§ Parts of the exercise
a – In the measles report below, list the symptoms named right after "Symptoms of measles include:".
b – According to the measles report below, how long after contact with the measles virus does the illness usually start?
c – Please extend the measles report below, starting after its last sentence.

A case of measles has been confirmed in the MidCentral DHB region this week. Medical Officer of Health Dr Rob Weir confirmed the case, adding that MidCentral DHB’s Public Health Service has acted to minimise the risk of further spread.

“The patient has been in quarantine following contact with a confirmed case out of the region. However, there is a period of time before entering quarantine when the patient was infectious. Close contacts during this time are being asked about their vaccination status to determine if they are at risk of developing measles.

Dr Weir advised people that measles is a highly infectious disease, so anyone who isn’t immune is at risk if they come in to contact with the disease. “It spreads from person to person through the air from breathing, coughing and sneezing, and contact with those secretions. The disease is contagious from just before symptoms begin until about five days after onset of the rash. The illness usually starts between 10 and 14 days after contact with the measles virus.”

Symptoms of measles include: fever, runny nose, cough, and sore red eyes. After three to five days a rash appears on the head and spreads down the body.

Vaccination is the best way for people to protect themselves against measles, and is available from your General Practice. Dr Weir said getting vaccinated is the best way to protect yourself and your community. “As measles cases continue to be confirmed around the country, it is particularly timely that you ensure you have received your Measles, Mumps and Rubella (MMR) vaccine.”

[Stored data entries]

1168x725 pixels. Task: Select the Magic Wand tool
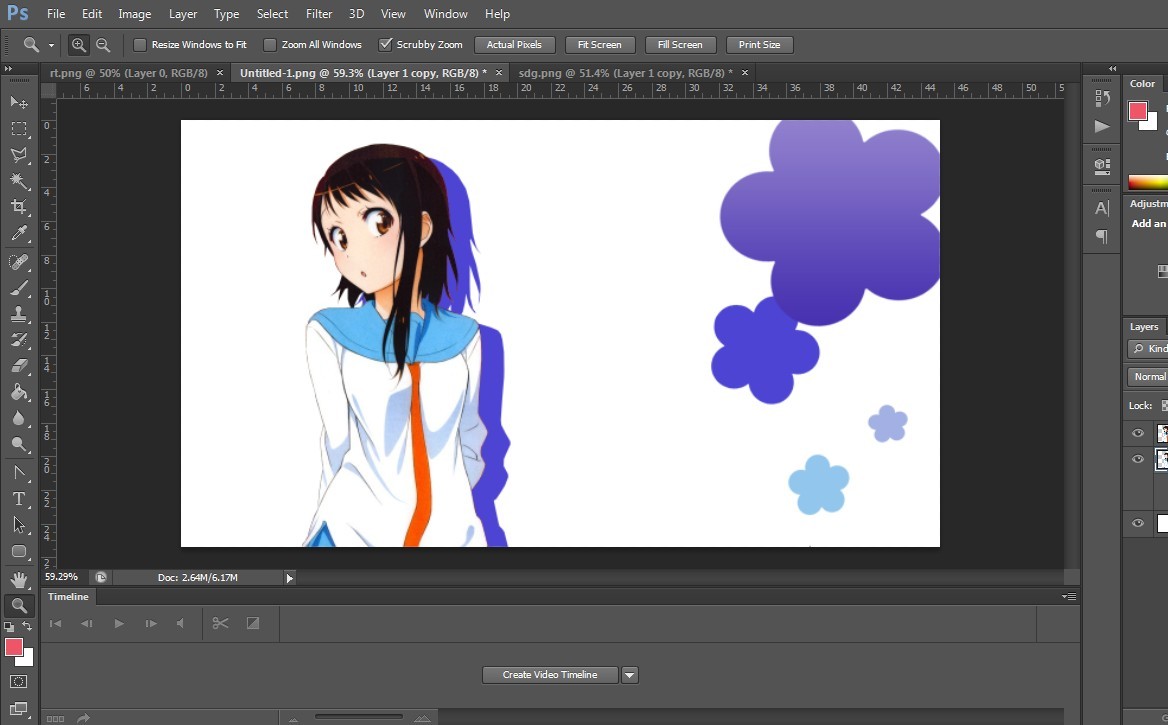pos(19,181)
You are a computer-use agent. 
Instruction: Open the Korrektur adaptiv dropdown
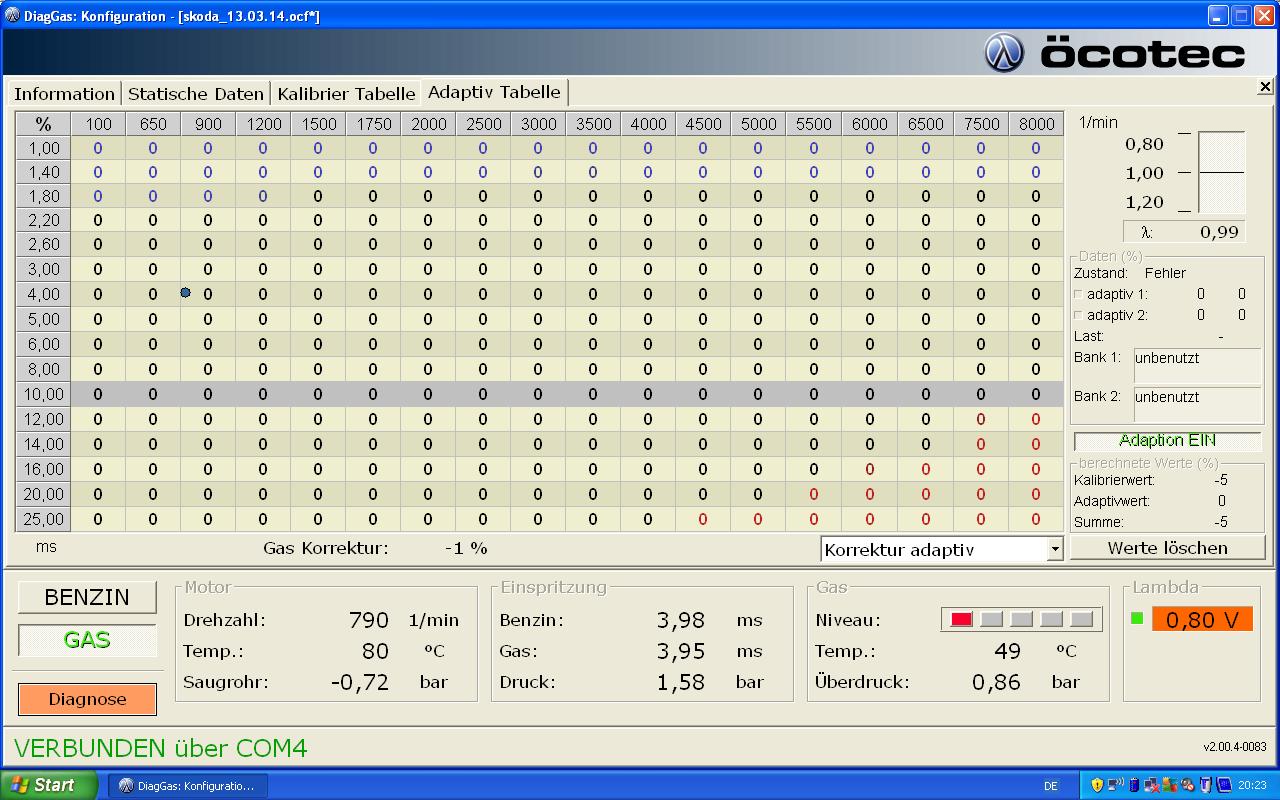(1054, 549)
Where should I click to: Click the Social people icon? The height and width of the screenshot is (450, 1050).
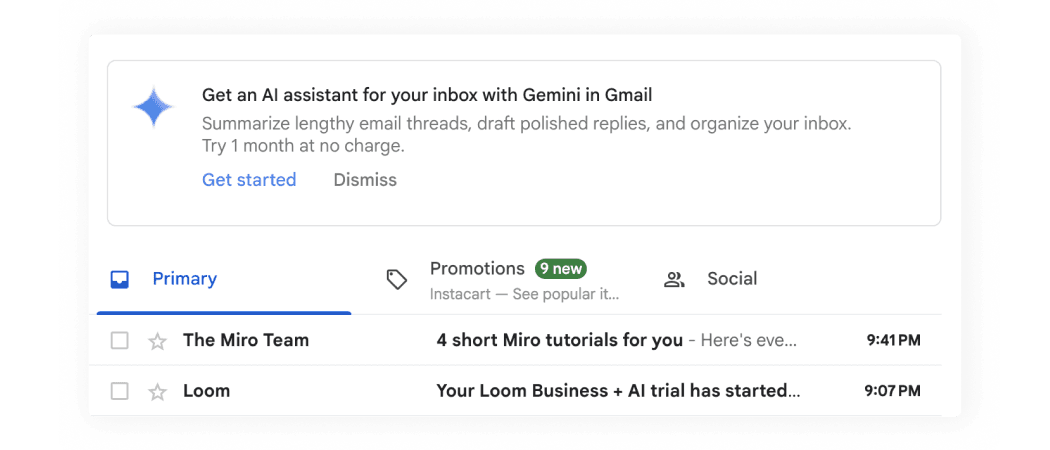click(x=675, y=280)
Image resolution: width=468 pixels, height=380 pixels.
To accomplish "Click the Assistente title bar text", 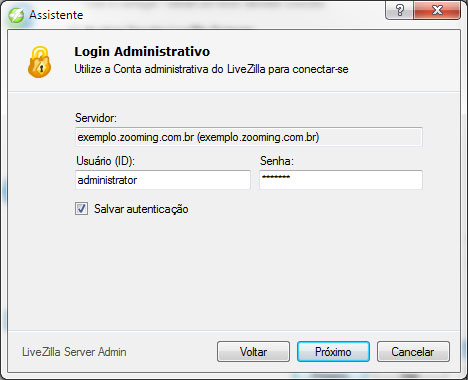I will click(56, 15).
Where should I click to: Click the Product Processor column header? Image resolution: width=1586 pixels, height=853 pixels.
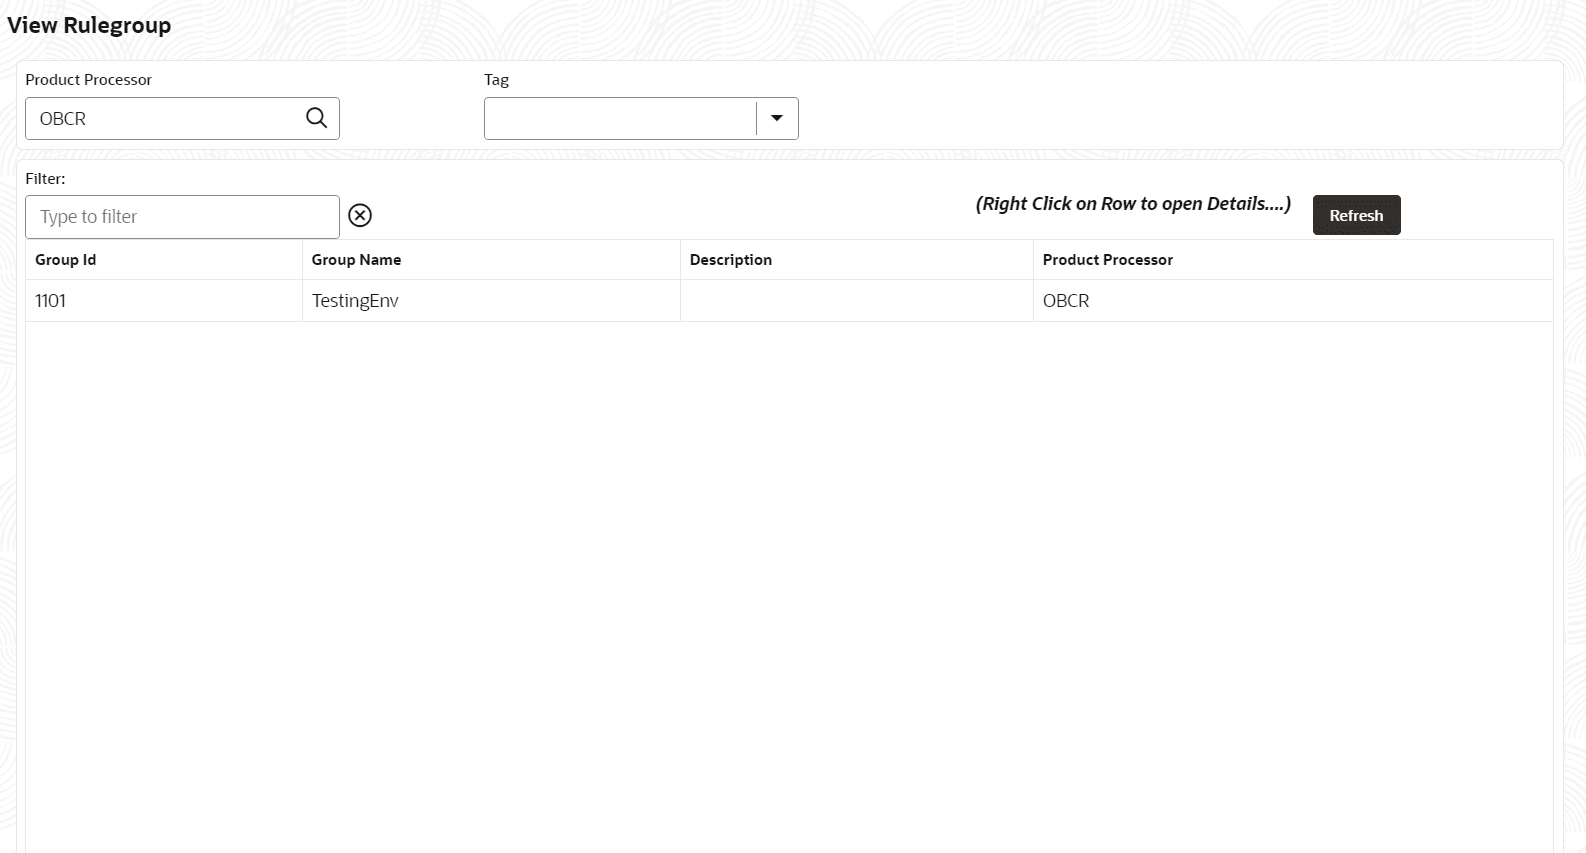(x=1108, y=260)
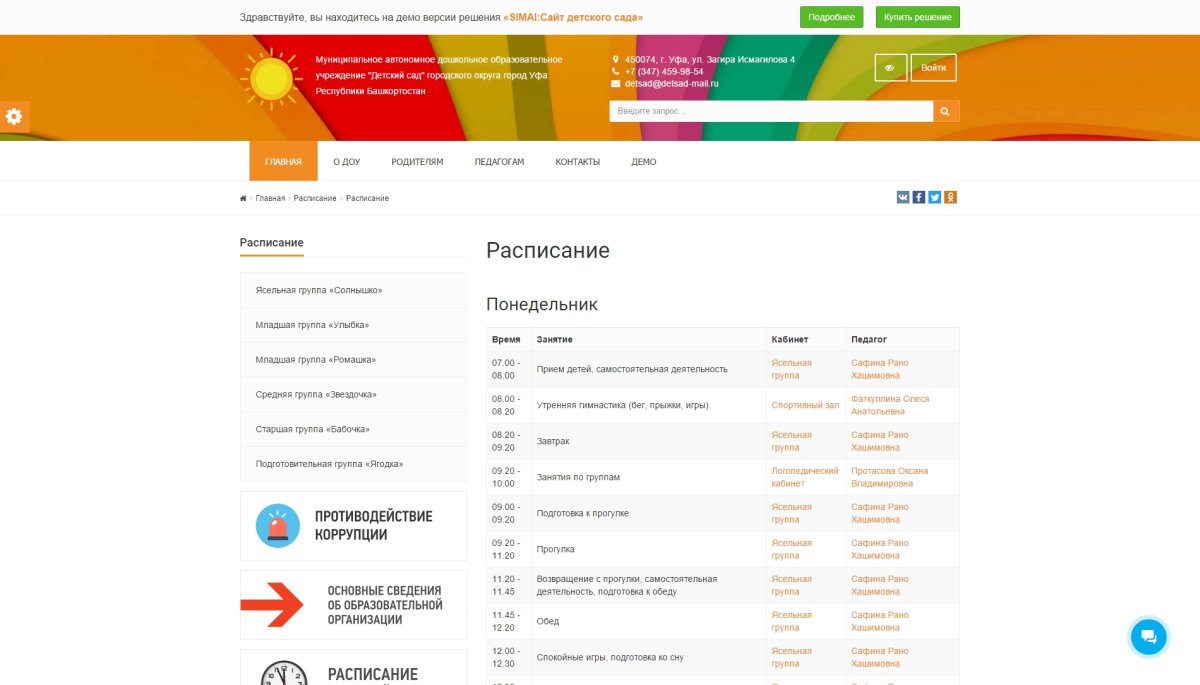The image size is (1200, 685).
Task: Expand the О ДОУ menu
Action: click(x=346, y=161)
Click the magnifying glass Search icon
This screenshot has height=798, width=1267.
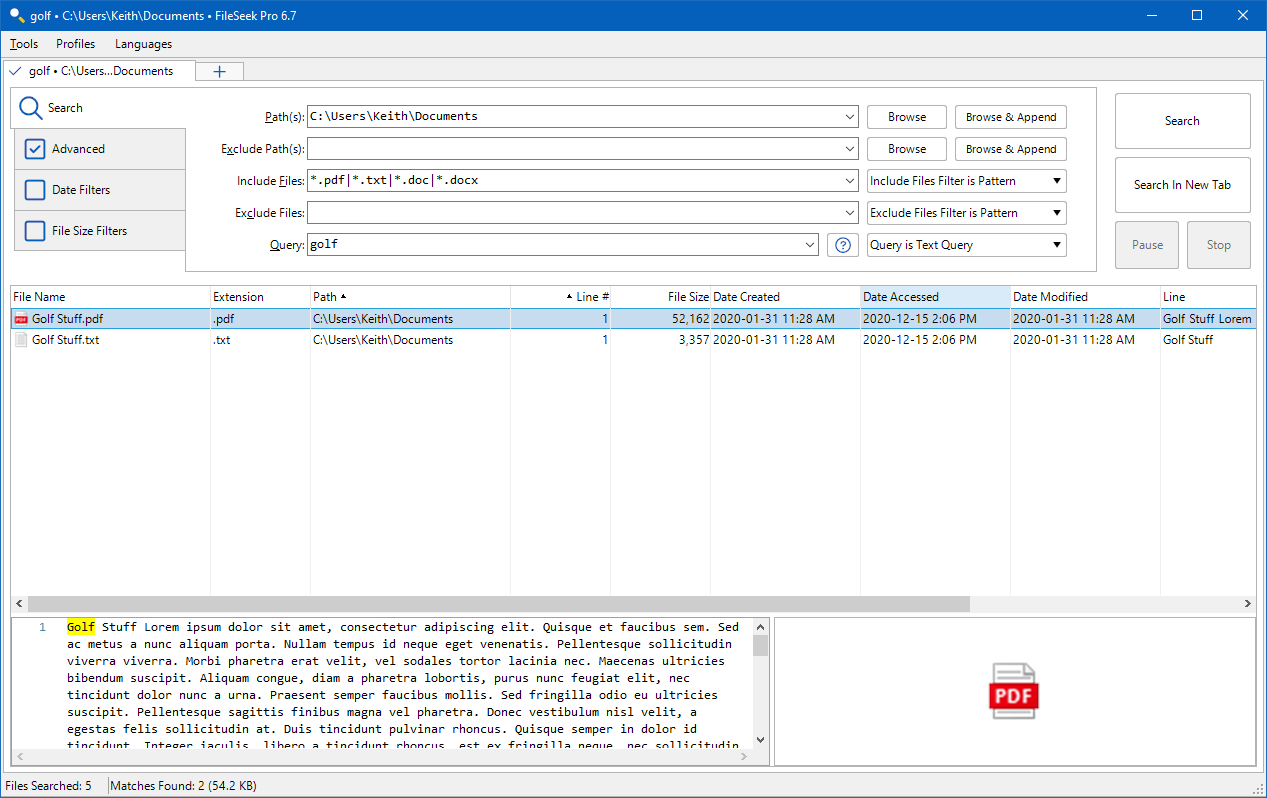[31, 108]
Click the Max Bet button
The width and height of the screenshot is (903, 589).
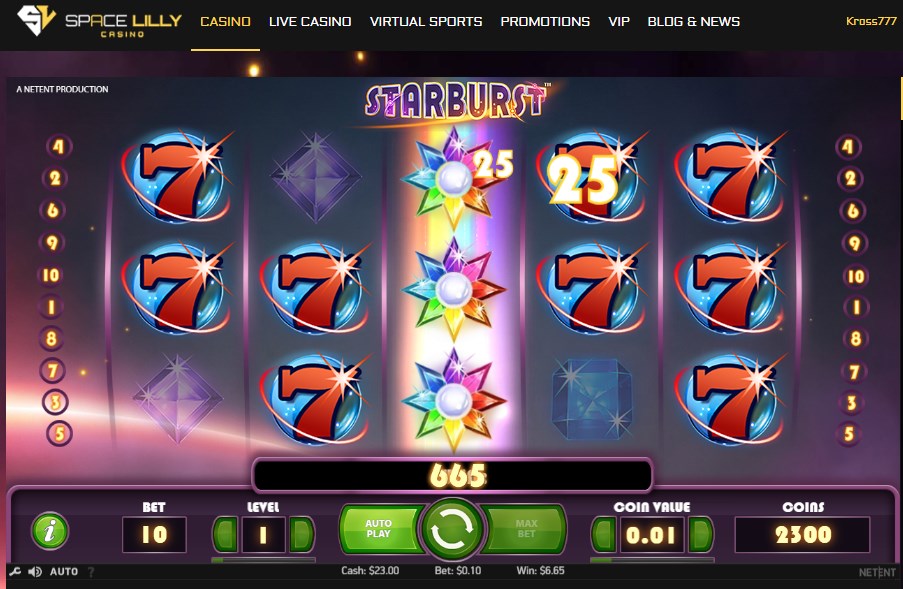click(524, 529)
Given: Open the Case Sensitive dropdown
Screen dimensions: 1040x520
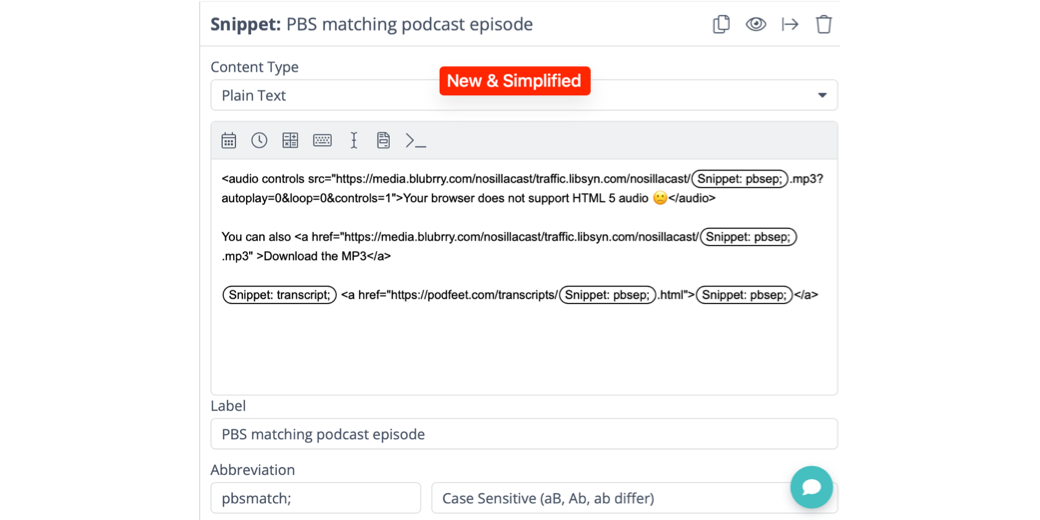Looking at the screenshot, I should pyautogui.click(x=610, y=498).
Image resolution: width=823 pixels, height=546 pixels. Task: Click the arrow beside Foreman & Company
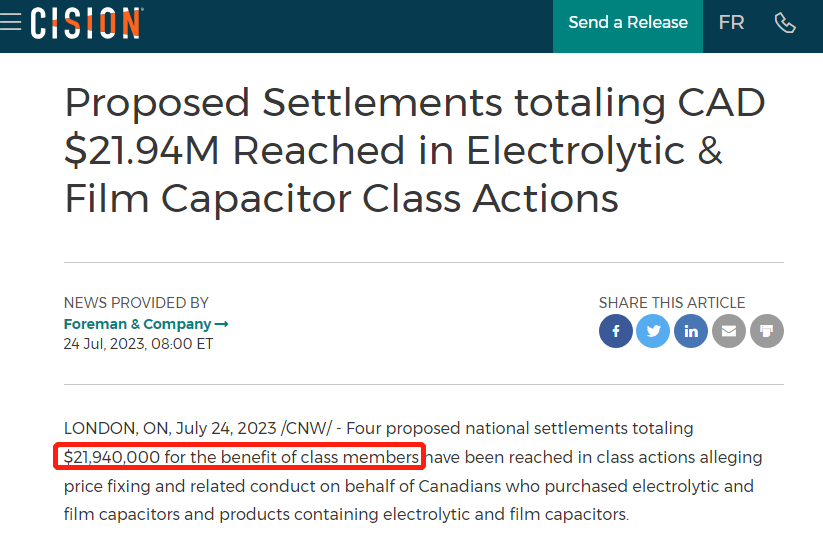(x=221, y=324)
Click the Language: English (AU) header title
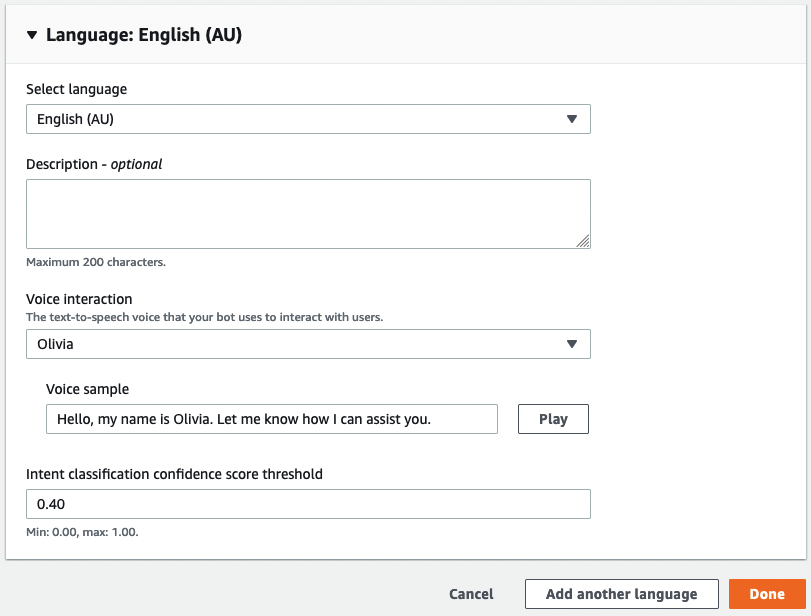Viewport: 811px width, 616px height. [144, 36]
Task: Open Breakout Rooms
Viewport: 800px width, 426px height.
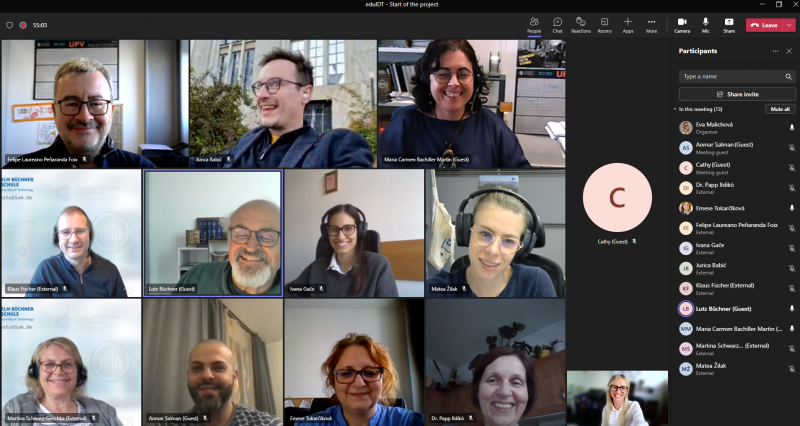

§ Written answers
a –
- fever
- runny nose
- cough
- sore red eyes

b – Between 10 and 14 days after contact.

c –
The Ministry of Health have recently issued national advice about MMR vaccination. The current emphasis is to ensure the national immunisation schedule continues on track and children receive their free routine MMR immunisations on time at 15 months and 4 years of age. The priority is for people, especially children, who have not been vaccinated at all to get vaccinated. One dose of vaccine is effective in 95% of people. After two doses, more than 99% people are protected.

People who would like a second MMR vaccine are being asked to be patient, so those with no vaccinations can get immunised first and our medical centres can focus their services on those who need it most

Children are routinely vaccinated at 15 months and four years, and need both MMR vaccinations to gain full immunity from measles.

Anyone who thinks they may have measles should stay away from work, school or public places. If you think you might have measles, it is recommended that you contact your GP (by phone first) or Healthline on 0800 611 116 for more advice. It is important that you tell your GP that you think you might have measles before going in to the practice.